Была пятница. Вечер. Чеченец с трудом доковылял до третьего этажа родного дома и нажал кнопку звонка. Дверь открыл Денис, да так и замер на пороге.
А дальше был долгий разговор. Старший брат рассказал ему, что отца больше нет, сестра вышла замуж и с ними не общается, а мать…
Мать не пожелала признать в нем сына. Едва взглянув на его изуродованное лицо, она побелела, как полотно, а после молча отвернулась и ушла в комнату.
Денис предложил устроить его в дом для инвалидов. Чеченец отказался.
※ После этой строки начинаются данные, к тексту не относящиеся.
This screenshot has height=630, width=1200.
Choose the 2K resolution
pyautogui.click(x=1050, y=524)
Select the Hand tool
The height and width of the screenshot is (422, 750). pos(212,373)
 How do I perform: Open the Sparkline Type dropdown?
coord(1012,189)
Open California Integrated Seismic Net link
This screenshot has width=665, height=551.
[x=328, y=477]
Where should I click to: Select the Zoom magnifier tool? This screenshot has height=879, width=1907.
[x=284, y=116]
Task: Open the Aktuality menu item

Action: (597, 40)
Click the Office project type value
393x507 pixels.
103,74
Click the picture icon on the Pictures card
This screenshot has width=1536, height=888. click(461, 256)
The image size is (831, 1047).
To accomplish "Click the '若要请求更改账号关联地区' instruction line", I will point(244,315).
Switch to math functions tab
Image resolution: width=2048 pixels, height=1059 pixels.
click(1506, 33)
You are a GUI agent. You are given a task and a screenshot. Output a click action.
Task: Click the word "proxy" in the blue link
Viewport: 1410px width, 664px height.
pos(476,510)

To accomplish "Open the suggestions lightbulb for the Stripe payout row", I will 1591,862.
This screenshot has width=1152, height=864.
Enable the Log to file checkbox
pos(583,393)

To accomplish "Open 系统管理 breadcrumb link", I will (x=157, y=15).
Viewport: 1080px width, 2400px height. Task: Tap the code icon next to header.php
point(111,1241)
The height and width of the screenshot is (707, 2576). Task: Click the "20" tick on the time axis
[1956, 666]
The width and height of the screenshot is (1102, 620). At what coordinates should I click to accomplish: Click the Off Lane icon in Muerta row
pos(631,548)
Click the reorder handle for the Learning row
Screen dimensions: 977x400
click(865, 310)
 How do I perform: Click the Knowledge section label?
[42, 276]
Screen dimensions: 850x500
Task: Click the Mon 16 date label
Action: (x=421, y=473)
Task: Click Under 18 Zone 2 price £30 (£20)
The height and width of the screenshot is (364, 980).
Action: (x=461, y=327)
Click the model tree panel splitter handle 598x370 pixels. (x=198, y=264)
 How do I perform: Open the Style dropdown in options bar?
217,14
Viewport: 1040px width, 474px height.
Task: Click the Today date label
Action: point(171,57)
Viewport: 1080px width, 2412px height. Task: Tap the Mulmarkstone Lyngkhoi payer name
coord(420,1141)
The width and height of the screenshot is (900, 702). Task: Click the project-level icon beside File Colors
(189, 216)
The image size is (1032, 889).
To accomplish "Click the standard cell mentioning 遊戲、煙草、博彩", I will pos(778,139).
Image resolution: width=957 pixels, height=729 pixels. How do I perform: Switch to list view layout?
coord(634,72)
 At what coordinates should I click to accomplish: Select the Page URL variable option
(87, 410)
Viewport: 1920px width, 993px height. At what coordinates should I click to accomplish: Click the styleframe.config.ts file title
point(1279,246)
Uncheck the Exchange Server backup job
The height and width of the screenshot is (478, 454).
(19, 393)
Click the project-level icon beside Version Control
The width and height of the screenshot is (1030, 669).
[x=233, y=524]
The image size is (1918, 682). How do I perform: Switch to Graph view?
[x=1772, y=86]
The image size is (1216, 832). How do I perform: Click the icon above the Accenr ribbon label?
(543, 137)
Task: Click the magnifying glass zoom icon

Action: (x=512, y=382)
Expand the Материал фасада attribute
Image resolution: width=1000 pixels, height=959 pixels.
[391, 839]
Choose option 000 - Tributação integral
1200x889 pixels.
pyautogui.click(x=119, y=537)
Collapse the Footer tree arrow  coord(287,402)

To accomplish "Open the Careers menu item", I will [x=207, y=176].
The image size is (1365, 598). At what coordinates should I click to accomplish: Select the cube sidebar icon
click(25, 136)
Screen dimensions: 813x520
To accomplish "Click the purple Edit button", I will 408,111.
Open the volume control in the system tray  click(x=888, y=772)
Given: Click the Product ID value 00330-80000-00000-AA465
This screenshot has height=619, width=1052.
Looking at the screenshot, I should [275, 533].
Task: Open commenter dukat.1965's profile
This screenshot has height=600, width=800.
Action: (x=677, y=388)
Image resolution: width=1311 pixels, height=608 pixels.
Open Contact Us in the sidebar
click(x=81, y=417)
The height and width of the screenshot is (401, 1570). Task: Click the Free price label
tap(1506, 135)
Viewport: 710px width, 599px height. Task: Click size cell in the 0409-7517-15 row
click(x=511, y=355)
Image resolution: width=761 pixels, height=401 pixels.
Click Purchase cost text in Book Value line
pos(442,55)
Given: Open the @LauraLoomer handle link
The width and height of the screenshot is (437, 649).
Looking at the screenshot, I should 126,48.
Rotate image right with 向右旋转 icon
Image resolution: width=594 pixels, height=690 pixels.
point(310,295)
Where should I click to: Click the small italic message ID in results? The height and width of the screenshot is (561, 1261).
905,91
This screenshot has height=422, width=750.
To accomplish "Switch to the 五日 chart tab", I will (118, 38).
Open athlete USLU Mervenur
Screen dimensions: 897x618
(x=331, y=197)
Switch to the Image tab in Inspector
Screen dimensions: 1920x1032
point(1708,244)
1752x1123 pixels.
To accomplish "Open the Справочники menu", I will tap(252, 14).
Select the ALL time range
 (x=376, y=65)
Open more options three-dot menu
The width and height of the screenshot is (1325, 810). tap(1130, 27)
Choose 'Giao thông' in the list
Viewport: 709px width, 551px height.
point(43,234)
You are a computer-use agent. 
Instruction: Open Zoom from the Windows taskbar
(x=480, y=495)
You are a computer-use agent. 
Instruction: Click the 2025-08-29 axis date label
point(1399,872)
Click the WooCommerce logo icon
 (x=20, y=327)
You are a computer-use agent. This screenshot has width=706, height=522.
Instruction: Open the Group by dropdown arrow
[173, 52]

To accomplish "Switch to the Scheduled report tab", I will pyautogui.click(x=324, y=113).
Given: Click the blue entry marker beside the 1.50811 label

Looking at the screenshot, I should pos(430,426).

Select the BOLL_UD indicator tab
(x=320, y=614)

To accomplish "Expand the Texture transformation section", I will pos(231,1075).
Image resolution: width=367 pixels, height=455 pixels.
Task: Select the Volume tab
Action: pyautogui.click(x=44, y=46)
Тогда брат сообщил ему, что он здесь больше не прописан и не имеет на квартиру абсолютно никаких прав. И он ничем не может ему помочь. Денег и связей у него мало. А нагружать мать — больную и старую женщину — заботами о сыне-калеке Денис не собирался.
Но Чеченец и так все понял — по выражению лица. Понял и принял — без особых душевных мук.
Раньше он и предположить не мог, что от него отвернутся близкие. Также, как не мог предположить, что судьба так жестоко разрисует его портрет убийственно жалкими красками. Чеченец долго скитался по улицам, не имея особой цели, кроме одной — выжить, чтобы прозябать. И так было до тех пор, пока он не встретил Настю.
Он действительно не хотел от нее никакой помощи. Он бы молча нес собственный крест и умер бы где-нибудь в подворотне, забитый такими же, как и он, жалкими бродягами. Но Настя пыталась вдохнуть в него жизнь. Всеми силами пыталась.